During an anterior cruciate ligament (ACL) reconstruction, the surgeon chooses to drill the femoral tunnel independently using an anteromedial (AM) portal rather than a transtibial technique. Which of the following is an advantage of the AM portal technique?

. It decreases the risk of posterior wall blowout
. It allows for more anatomic placement of the femoral tunnel in the native footprint
. It prevents divergence of the interference screw
. It requires less knee hyperflexion during drilling
. It creates a more vertical femoral tunnel

Correct Answer & Explanation

. It allows for more anatomic placement of the femoral tunnel in the native footprint


Explanation

Independent drilling of the femoral tunnel through an anteromedial portal allows the surgeon to place the tunnel more anatomically within the native ACL footprint, independent of the tibial tunnel trajectory. Transtibial drilling often results in a more vertical, non-anatomic femoral tunnel. Disadvantages of the AM portal technique include the need for knee hyperflexion during drilling and a potentially shorter femoral tunnel.

Question 839

Topic: Knee Sports

The pivot shift test is widely considered the most specific clinical examination maneuver for an anterior cruciate ligament (ACL) tear. Which of the following best describes the biomechanics of a positive pivot shift test in an ACL-deficient knee?

. The tibia subluxates anteriorly in flexion and reduces in extension
. The tibia subluxates anteriorly in extension and reduces in flexion at 20-30 degrees
. The tibia subluxates posteriorly in extension and reduces in flexion
. The tibia subluxates anteriorly at 90 degrees of flexion and reduces in full extension
. The femur subluxates anteriorly in extension and reduces in flexion

Correct Answer & Explanation

. The tibia subluxates anteriorly in extension and reduces in flexion at 20-30 degrees


Explanation

In an ACL-deficient knee, the tibia rests in an anteriorly subluxated position when the knee is in full extension. As the examiner flexes the knee with a valgus and internal rotation force, the iliotibial band (ITB) transitions from acting as a knee extensor (anterior to the axis of rotation) to a knee flexor (posterior to the axis of rotation) at approximately 20-30 degrees of flexion. This vector change creates a posterior force on the tibia, abruptly reducing the joint and producing the classic 'clunk' of the pivot shift.

Question 840

Topic: Knee Sports

A 50-year-old woman complains of acute posterior knee pain and a 'pop' while squatting deeply. MRI reveals a complete tear of the medial meniscus posterior root.
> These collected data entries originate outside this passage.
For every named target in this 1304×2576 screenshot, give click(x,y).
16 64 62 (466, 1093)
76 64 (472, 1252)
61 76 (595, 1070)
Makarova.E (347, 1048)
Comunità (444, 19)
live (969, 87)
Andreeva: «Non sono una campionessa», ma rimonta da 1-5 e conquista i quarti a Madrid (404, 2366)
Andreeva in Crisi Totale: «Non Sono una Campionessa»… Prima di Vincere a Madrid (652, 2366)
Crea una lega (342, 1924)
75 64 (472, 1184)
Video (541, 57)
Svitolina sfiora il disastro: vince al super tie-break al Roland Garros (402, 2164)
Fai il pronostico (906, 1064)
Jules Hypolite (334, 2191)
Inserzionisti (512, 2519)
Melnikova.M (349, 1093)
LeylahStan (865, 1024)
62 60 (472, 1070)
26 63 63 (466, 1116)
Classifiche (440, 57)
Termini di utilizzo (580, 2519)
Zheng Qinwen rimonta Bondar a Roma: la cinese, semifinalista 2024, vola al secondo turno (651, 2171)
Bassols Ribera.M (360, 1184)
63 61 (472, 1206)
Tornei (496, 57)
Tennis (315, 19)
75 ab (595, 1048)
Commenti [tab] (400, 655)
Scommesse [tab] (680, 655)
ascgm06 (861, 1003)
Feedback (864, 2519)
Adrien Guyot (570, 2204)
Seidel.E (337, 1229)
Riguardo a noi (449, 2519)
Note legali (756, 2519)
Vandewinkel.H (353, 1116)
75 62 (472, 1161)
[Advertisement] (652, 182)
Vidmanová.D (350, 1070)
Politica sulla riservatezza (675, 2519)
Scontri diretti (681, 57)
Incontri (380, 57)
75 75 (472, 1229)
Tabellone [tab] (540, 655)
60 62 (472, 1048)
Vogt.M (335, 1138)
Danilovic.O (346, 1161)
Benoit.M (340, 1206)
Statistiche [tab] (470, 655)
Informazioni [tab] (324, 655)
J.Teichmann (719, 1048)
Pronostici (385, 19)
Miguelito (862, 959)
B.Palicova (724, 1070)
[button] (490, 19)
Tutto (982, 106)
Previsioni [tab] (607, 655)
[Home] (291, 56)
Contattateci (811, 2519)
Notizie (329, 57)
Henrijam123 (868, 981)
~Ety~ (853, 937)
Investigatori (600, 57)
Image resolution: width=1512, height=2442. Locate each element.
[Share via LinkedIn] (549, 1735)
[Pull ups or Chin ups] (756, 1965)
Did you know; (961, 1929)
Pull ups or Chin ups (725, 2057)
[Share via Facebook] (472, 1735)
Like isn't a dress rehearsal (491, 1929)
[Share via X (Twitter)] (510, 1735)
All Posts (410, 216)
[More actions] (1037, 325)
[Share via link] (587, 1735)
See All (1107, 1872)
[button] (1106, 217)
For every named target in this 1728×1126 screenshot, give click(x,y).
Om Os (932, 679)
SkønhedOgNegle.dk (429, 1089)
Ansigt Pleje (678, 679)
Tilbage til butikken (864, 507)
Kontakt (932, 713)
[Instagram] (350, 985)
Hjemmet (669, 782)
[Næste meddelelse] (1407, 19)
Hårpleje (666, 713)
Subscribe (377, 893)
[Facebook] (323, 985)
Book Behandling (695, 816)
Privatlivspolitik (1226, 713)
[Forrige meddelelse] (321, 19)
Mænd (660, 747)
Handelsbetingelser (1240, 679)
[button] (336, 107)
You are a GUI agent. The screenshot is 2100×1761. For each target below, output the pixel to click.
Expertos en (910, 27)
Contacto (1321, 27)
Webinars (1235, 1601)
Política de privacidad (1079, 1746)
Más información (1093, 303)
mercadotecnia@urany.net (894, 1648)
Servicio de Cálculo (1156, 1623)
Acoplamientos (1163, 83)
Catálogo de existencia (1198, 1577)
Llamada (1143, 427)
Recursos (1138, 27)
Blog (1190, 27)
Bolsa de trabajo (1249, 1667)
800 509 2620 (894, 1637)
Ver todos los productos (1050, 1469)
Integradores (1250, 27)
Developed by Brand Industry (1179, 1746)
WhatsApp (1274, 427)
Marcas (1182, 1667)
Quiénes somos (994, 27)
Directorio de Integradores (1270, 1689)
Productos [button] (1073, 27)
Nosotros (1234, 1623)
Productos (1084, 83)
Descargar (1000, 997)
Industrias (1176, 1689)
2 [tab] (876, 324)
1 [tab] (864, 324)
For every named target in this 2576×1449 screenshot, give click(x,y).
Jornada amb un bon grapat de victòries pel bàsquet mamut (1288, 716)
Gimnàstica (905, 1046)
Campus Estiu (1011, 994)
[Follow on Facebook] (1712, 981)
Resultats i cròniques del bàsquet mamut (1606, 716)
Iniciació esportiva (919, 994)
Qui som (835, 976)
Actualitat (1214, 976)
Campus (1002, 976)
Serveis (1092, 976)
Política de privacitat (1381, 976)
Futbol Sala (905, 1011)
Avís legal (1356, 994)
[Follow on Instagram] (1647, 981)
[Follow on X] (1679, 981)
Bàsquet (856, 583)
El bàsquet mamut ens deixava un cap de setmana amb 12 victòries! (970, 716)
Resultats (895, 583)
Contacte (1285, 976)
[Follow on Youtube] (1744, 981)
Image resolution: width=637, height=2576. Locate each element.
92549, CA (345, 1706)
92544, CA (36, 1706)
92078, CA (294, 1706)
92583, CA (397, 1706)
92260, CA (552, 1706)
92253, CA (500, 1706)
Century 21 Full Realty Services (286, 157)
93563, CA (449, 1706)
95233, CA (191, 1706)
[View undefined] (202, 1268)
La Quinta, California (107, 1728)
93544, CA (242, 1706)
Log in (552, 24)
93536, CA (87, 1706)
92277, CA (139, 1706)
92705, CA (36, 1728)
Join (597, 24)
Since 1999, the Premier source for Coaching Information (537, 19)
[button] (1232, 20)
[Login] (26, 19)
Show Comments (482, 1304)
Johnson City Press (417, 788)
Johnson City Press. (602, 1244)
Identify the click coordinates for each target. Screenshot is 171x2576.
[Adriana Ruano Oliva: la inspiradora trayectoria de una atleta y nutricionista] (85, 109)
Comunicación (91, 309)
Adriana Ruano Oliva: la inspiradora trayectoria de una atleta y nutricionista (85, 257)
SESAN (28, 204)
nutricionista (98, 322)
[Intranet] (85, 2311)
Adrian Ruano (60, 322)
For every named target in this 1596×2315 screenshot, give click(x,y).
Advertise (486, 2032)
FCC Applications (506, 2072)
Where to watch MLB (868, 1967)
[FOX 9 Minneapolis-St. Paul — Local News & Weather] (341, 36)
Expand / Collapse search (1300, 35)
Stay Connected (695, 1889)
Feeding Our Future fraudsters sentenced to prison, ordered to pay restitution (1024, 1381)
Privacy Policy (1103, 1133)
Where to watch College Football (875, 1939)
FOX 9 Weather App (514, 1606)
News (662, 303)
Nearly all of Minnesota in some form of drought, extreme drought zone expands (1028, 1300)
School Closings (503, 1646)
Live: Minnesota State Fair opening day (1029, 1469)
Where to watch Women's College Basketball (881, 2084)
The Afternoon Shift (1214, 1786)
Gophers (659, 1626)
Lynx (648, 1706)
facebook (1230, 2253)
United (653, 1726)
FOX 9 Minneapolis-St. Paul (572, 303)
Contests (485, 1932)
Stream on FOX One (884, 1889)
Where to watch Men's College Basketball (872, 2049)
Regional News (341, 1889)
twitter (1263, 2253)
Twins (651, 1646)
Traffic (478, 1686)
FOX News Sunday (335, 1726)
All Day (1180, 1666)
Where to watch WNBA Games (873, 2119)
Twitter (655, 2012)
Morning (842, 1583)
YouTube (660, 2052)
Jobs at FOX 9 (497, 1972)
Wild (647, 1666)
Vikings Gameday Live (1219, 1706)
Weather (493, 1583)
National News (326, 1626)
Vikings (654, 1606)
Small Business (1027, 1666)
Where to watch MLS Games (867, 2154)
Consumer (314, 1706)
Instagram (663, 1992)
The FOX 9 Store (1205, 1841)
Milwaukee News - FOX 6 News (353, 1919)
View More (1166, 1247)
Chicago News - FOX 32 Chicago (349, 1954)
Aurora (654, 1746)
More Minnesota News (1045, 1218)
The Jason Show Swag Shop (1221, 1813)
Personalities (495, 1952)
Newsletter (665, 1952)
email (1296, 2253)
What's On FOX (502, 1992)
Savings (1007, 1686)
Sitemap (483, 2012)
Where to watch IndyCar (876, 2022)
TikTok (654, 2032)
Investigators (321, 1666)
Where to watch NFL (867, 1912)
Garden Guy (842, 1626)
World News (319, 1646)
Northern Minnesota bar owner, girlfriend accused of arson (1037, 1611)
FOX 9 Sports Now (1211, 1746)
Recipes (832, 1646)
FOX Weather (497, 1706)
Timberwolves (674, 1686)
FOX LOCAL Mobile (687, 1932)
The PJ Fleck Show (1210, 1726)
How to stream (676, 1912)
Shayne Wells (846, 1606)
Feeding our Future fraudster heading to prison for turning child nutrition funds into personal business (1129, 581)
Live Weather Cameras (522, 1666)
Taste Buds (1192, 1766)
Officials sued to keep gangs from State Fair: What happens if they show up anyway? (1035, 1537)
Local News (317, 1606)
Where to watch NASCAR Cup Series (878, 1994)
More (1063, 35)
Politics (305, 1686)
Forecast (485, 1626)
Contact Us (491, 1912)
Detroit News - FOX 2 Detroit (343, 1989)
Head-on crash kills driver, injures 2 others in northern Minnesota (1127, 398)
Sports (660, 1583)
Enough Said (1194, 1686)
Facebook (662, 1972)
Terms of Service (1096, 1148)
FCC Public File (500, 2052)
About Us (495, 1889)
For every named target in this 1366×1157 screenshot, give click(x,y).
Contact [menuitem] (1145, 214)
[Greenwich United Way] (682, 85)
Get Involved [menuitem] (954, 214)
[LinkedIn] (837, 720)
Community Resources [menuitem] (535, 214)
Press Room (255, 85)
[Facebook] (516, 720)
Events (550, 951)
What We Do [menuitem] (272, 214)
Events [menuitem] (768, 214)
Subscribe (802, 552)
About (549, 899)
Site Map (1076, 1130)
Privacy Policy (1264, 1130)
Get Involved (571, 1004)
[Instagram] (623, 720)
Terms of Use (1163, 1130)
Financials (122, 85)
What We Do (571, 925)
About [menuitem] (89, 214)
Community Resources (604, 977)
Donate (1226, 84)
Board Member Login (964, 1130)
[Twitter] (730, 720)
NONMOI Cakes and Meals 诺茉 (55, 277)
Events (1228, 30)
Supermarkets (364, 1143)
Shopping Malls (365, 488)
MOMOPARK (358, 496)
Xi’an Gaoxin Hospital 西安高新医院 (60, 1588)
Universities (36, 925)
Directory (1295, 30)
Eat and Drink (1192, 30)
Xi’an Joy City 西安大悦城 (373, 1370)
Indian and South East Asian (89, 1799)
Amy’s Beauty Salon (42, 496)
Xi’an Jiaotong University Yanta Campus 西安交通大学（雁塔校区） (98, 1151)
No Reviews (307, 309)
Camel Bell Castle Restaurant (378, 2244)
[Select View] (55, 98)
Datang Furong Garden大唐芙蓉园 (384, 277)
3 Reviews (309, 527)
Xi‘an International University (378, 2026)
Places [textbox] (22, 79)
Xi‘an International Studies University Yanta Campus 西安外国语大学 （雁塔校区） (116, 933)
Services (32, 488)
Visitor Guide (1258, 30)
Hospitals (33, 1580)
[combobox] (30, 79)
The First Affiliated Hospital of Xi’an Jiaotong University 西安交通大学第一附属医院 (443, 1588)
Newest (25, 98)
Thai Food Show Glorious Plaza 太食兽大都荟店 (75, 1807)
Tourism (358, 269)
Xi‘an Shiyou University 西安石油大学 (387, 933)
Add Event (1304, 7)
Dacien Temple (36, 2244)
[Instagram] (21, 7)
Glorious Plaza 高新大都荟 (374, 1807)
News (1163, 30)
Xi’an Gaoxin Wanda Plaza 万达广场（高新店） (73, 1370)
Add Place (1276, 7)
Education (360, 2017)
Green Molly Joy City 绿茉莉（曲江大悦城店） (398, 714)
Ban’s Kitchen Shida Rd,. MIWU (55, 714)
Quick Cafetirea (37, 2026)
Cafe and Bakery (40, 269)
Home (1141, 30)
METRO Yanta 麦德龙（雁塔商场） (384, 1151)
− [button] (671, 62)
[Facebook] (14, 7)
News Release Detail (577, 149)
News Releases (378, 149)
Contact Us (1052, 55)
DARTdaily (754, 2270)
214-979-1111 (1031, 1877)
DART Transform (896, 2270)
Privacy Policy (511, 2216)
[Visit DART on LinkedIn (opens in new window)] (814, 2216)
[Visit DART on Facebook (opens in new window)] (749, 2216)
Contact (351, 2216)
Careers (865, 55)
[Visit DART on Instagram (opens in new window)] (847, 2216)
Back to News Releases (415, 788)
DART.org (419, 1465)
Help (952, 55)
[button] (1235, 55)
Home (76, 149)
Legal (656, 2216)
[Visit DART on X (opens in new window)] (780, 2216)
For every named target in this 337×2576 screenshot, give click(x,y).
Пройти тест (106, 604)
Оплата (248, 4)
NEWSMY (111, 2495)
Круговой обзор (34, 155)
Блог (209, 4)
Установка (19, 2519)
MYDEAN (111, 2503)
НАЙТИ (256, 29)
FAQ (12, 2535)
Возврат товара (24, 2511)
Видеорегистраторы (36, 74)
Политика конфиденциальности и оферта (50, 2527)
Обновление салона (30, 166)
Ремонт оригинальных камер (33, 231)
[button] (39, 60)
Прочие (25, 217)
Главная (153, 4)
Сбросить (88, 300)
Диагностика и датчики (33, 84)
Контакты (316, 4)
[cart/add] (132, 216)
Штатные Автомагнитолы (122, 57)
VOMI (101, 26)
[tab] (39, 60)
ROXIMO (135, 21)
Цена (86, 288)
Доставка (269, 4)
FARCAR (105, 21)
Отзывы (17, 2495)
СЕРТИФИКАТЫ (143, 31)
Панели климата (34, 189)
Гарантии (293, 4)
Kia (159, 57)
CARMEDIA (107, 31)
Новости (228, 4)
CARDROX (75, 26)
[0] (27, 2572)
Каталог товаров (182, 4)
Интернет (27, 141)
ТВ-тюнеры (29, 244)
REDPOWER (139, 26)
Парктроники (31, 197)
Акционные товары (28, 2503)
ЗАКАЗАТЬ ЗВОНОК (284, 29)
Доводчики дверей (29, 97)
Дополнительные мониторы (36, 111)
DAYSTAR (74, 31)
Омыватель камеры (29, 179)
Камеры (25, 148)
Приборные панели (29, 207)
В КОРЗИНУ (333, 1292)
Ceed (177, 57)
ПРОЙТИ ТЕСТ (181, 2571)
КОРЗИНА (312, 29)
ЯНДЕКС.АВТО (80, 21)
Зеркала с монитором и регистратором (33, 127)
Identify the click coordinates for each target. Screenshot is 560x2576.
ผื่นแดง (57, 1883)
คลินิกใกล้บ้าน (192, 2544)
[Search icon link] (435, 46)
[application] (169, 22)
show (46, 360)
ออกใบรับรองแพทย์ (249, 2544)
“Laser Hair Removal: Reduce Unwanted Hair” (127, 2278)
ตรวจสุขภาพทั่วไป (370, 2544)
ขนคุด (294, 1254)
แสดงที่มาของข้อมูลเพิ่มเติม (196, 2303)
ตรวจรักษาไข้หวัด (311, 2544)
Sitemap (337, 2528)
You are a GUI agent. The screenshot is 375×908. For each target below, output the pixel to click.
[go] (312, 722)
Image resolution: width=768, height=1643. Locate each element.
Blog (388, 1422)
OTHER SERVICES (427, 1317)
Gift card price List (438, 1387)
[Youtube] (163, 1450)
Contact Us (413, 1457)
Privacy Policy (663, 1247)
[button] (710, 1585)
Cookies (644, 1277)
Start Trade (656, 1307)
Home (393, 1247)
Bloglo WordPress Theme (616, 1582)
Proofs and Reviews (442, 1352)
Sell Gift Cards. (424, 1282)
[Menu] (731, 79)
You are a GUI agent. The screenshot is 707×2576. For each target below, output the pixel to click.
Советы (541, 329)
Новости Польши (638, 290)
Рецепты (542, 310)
Biomechanically, if left untreated, a complete posterior root tear of the medial meniscus acts as the equivalent to which of the following?

. A 25% partial medial meniscectomy
. A 50% partial medial meniscectomy
. A total medial meniscectomy
. An anterior cruciate ligament tear
. A medial collateral ligament tear

Correct Answer & Explanation

. A total medial meniscectomy


Explanation

The meniscal roots anchor the meniscus to the tibial plateau, allowing it to convert axial loads into circumferential hoop stresses. A complete disruption of the posterior root disrupts these hoop stresses entirely, rendering the meniscus functionally incompetent. Biomechanical studies have proven that a medial meniscus posterior root tear alters contact pressures and kinematics equivalent to those seen in a complete (total) medial meniscectomy, predisposing the joint to rapid osteoarthritis.